Collected data entries
<<<<

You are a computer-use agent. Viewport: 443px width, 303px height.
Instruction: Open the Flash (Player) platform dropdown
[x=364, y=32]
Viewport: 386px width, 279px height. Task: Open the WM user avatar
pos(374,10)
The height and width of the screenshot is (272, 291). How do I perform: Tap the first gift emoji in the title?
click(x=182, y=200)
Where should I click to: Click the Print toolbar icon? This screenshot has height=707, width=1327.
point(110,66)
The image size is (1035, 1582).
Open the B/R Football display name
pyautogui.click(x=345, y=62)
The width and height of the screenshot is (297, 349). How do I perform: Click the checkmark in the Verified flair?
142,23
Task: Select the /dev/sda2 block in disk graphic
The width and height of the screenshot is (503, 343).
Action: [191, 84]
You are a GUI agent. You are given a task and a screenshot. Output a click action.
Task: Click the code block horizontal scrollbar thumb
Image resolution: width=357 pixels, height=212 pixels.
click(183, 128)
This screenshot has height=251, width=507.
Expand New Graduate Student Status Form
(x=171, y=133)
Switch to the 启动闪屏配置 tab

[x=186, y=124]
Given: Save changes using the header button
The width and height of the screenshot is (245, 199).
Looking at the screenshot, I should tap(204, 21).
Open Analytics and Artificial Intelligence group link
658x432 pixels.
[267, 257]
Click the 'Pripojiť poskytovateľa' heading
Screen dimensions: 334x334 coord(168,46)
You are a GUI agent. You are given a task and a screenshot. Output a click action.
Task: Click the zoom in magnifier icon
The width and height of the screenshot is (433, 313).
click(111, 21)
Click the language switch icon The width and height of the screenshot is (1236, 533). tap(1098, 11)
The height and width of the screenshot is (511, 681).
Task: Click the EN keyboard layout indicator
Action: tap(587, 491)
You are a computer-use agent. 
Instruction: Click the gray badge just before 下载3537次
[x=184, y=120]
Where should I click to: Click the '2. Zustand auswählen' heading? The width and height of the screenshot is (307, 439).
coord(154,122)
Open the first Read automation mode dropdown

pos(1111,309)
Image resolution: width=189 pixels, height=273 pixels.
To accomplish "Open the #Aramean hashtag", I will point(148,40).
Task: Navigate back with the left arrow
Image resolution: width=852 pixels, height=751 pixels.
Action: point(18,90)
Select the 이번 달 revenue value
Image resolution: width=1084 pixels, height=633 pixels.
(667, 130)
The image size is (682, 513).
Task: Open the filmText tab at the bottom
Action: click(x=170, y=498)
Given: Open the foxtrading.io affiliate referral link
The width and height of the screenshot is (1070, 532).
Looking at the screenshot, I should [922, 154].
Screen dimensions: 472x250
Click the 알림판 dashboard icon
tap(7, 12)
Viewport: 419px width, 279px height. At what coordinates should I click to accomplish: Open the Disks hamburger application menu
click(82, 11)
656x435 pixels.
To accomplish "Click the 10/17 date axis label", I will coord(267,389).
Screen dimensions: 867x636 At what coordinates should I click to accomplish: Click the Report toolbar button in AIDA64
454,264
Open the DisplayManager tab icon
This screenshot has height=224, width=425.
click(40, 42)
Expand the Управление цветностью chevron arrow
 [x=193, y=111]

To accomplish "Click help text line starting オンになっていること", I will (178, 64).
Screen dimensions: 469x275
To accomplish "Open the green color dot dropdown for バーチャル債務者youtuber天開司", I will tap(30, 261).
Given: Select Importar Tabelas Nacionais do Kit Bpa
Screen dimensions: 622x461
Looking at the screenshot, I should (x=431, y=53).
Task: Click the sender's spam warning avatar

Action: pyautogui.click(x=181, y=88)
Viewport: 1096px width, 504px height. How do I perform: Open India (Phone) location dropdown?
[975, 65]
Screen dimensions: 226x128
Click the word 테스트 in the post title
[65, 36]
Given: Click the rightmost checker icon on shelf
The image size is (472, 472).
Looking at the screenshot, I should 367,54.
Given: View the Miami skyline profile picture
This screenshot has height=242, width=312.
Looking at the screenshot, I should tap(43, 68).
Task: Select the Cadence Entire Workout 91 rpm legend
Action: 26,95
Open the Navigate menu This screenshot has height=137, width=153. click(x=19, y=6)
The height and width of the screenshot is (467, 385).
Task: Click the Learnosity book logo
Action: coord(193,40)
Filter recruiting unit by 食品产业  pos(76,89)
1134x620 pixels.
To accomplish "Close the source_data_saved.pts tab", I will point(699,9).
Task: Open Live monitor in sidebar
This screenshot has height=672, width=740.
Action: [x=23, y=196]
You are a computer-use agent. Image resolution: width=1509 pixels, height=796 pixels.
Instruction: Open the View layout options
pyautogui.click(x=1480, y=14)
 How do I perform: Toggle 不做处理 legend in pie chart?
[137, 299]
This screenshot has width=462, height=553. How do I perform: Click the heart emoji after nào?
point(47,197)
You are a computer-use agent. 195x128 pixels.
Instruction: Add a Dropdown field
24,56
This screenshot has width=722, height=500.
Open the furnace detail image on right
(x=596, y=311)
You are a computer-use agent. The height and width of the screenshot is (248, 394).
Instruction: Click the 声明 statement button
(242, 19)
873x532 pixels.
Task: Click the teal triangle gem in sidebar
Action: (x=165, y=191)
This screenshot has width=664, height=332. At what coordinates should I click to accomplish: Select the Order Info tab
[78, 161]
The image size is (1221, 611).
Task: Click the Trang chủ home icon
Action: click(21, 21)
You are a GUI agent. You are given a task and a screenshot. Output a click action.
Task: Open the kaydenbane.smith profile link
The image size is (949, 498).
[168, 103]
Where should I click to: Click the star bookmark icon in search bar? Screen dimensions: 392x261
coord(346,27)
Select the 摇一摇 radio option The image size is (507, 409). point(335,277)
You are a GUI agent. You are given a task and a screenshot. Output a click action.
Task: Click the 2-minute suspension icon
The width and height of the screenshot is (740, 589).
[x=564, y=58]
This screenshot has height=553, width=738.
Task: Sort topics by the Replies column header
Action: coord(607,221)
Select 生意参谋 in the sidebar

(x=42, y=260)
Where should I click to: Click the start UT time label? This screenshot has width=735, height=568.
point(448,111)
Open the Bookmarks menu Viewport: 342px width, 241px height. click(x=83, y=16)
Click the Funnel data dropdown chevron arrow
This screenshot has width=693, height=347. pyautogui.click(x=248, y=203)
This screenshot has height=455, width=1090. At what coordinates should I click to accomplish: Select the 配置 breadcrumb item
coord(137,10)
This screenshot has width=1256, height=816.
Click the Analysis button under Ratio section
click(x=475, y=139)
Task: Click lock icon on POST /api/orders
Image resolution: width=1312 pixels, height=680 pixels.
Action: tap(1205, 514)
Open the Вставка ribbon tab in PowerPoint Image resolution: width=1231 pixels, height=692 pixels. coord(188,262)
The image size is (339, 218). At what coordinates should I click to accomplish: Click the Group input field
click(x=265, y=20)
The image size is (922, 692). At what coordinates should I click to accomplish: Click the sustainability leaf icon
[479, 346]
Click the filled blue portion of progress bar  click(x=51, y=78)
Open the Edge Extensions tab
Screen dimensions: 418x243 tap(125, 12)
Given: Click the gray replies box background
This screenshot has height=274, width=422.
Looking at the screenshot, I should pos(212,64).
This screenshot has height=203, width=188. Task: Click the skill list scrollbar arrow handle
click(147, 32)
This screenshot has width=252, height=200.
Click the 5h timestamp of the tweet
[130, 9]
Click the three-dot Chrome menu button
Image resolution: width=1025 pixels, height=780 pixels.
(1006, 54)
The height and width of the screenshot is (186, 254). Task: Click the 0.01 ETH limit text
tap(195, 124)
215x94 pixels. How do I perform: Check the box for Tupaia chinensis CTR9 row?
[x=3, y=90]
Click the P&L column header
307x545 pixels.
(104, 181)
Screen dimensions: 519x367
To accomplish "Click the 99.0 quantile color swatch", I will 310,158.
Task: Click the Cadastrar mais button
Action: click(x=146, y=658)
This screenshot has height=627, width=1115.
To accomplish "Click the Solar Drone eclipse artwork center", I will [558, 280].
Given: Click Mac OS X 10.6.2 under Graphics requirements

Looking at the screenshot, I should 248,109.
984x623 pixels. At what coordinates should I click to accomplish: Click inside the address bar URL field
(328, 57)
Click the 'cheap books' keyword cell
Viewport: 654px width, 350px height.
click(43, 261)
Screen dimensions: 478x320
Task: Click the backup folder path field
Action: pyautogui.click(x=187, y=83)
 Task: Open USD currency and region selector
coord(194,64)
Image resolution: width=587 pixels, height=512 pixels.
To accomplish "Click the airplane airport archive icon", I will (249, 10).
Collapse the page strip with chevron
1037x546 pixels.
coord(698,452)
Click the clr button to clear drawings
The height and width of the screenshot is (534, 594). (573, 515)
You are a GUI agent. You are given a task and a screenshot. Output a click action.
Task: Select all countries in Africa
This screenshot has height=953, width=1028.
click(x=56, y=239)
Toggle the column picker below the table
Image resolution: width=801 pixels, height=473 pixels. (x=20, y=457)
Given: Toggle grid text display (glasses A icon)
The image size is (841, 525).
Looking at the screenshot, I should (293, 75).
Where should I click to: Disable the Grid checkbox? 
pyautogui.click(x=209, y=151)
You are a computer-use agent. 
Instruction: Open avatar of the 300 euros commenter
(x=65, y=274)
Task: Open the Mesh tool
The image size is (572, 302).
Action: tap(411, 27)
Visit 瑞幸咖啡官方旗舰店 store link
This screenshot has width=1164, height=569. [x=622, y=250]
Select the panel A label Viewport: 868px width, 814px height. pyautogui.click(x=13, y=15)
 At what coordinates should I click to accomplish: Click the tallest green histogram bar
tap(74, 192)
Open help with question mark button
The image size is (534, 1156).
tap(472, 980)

>>>>

Assignment => Single out each line of the records above with the string "computer" in it, and copy it.

Solved exercise =>
You are a computer-use agent. Viewport: 443px width, 303px height.
You are a computer-use agent. 
You are a computer-use agent. Image resolution: width=1509 pixels, height=796 pixels.
You are a computer-use agent. 195x128 pixels.
You are a computer-use agent. The height and width of the screenshot is (248, 394).
You are a computer-use agent. 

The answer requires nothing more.